So, this week is Independent Bookshop Week, and last week I was lucky enough to do work experience at Gallic Books, a publishing company that translates French books into English, as well as the independent bookshop run in the same place, Belgravia Books.
Over the course of this week I read three of the upcoming releases for Gallic and Aardvark, as part of my job (and yes, I know, that’s literally the coolest thing ever). The first was The White City by Roma Tearne, which is the story of a dystopian London which has been frozen for twenty-seven years. The main character is trying to find the man she loves whilst her family is falling apart after her brother is arrested on terrorism charges.

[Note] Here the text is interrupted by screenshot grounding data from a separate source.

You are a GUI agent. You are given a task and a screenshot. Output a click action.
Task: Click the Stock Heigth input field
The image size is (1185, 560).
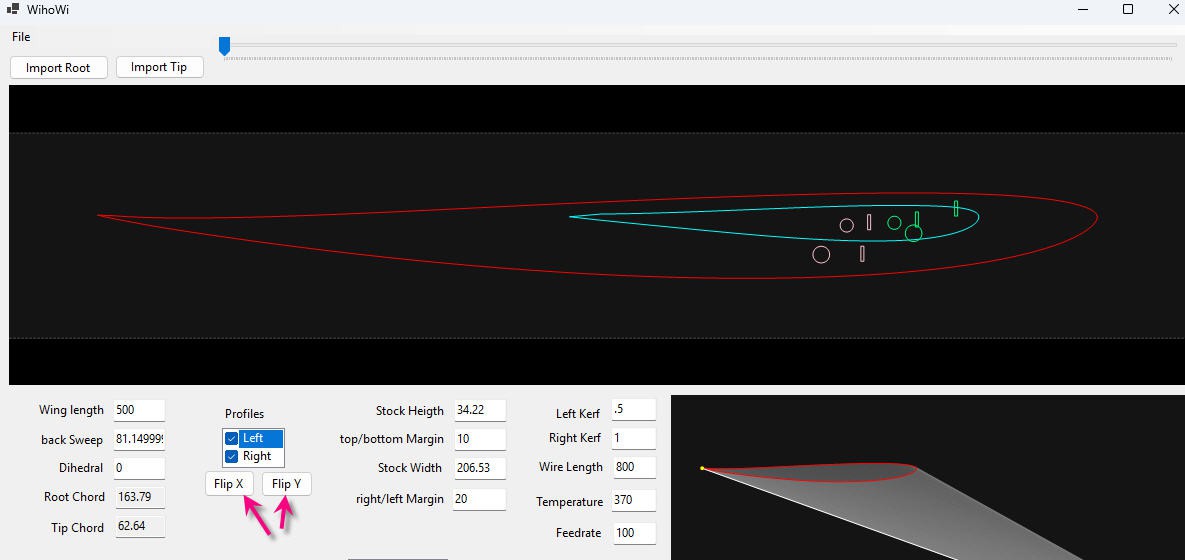tap(479, 410)
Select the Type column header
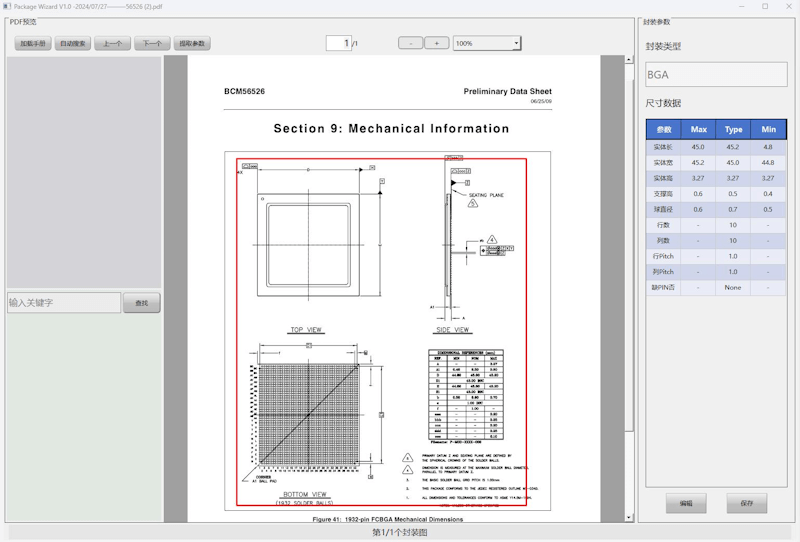Viewport: 800px width, 542px height. click(x=733, y=130)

It was quite a sad book, but beautifully written; the finished book hasn’t been printed yet, so I read the manuscript (another thing that I found unbelievable cool). I also had this small handbook with me whilst I read so that I could understand all the editing notation.
After that I read The Threat Level Remains Severe by Rowena Macdonald, a debut novel about three people working in parliament, and how all their lives become intertwined. I really enjoyed this book, and read it very quickly, and at other points during the week I was able to help work on other aspects of marketing this book. I also read The Portrait by Antoine Laurain, which is a story about a man who finds a painting that looks exactly like him, and when he traces it back to it’s origins he is presented with a unique and life-changing opportunity. This book had a very French feel to it, which was really interesting to read! Whilst reading all of these, I also was picking out quotes that I thought captured what the book was about, and could be used to spark people’s interest – this made my reading a lot more focused compared to my usual reading, so I feel that I really got a great understanding of all of these books!

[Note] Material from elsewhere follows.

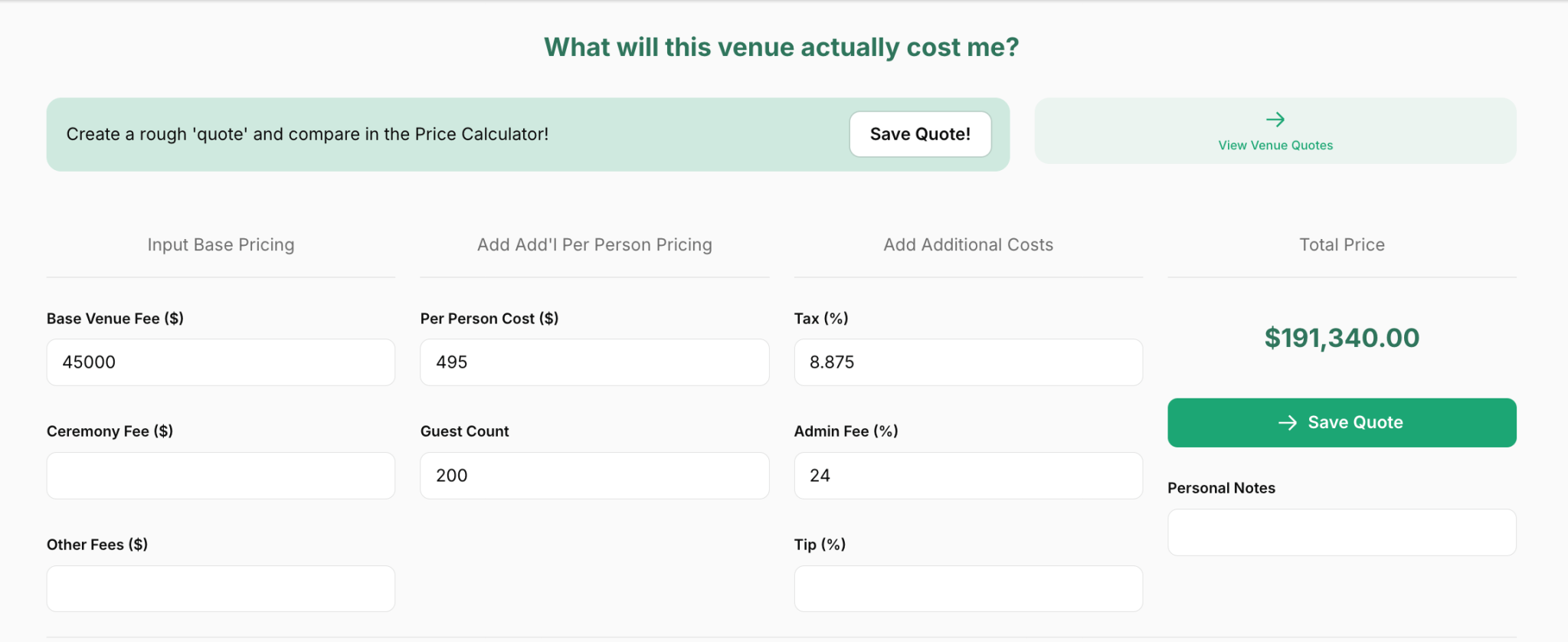Click the empty Other Fees field
This screenshot has width=1568, height=642.
(220, 588)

I did a whole lot of other things as well, all of which made me fall even more love with publishing. Literally, I was even thrilled to be putting books into envelopes and sticking on the addresses.
I had a long chat with Andy, the bookshop manager, about everything to do with bookselling and the book trade (a fun fact that I have already passed on to three other people: those paperbacks you can find that have taller spines than normal paperbacks? They’re called trademarket paperbacks, and they have a special function within the book trade). I made about three pages of notes because it was all so interesting, so just consider me an expert now, OK? One of the key things I got from this work experience is that we need to support independent bookshops.
I’m sure many of you know this already, but still, maybe try to stop by your local independent bookstore this week? And let me know your thoughts on the matter, and how you prefer to buy your books!